14 December 2013 | DhavalVyas
A Largely Cynical Look at the Life and Death of Kurt Cobain
When grunge rock star Kurt Cobain committed suicide in the spring of 1994, it catapulted a pop celebrity into an American Icon. Cobain was the founder and front man of Nirvana - a Seattle-based band that introduced to the public, virtually overnight, a different form of music, clothing, and even lifestyle. His death was a very sad event, and the MTV media took full advantage of this, transforming Cobain into an almost martyr-like figure. This image has worked, as Cobain has become the most successful dead celebrity (even surpassing Elvis)! This short documentary takes a different kind of approach to Cobain's life and his last few days alive. It looks at him from the perspective of those who weren't all too impressed with Cobain and his music. The narrator (who is also the director) takes a harsh tone from the very beginning. He calls Cobain a "loser" who "blew his brains out". I think I understand why the director used this approach; he wanted to get rid of the hero-worshiping of Cobain and look at him more realistically. The final result is a very fascinating documentary that reveals information that most people would not have known about.
1. Cobain did not take strong action in order to relieve his drug addiction. His drug addiction was largely reported, but even his drug councilor said Cobain didn't really want to stay away from drugs.
2. It is most likely a myth that Cobain lived under a bridge for a period of time. Even though Cobain claimed he did, nobody else confirms this.
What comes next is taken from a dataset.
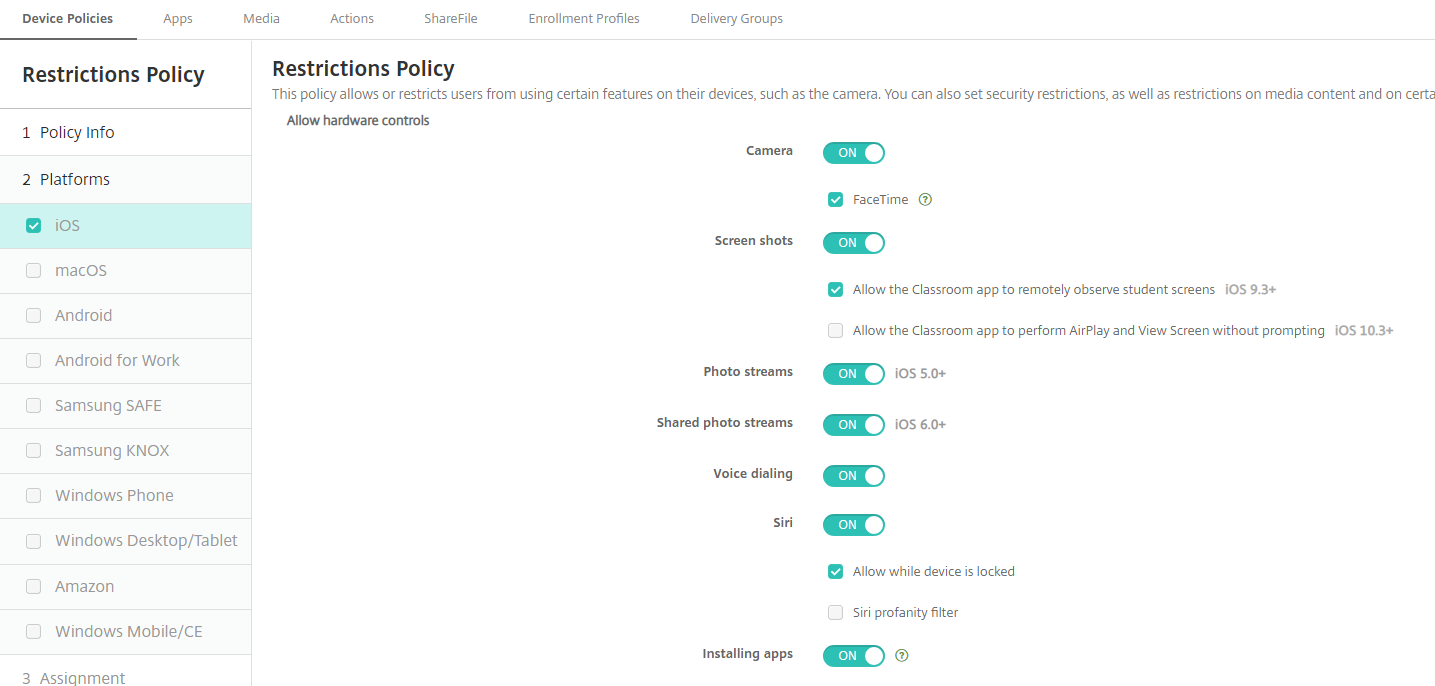Click the help icon beside Installing apps

902,656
3. Cobain was vocal about many of the aspects of being a celebrity, but it was his own conscious decision to go on MTV shows and play at large festivals.
4. The conspiracy theories claiming Cobain was murdered are largely put to rest. Numerous people who knew Cobain (even Courtney Love) expressed how they saw major suicidal tendencies in him months (years?) before his death.
5. The original mix of the 'In Utero' album really impressed a number of people, but the record company hated and forced Nirvana to do a retake.
The way this documentary is presented can also be seen as "poking fun" at the whole Nirvana affair. The interviewees are presented as oddballs, outcasts, and even drug addicts like Cobain. A number of the interviewees talk about how they were unimpressed with Cobain and his music, and it was almost some kind of inexplicable mistake that Nirvana became such a large band. Even Nirvana fans are presented as goofs who were somehow conned into the Cobain myth.
The director might have taken a harsh approach, but in doing this, he painted a one of the most realistic pictures of a man who has undeservedly become a legend.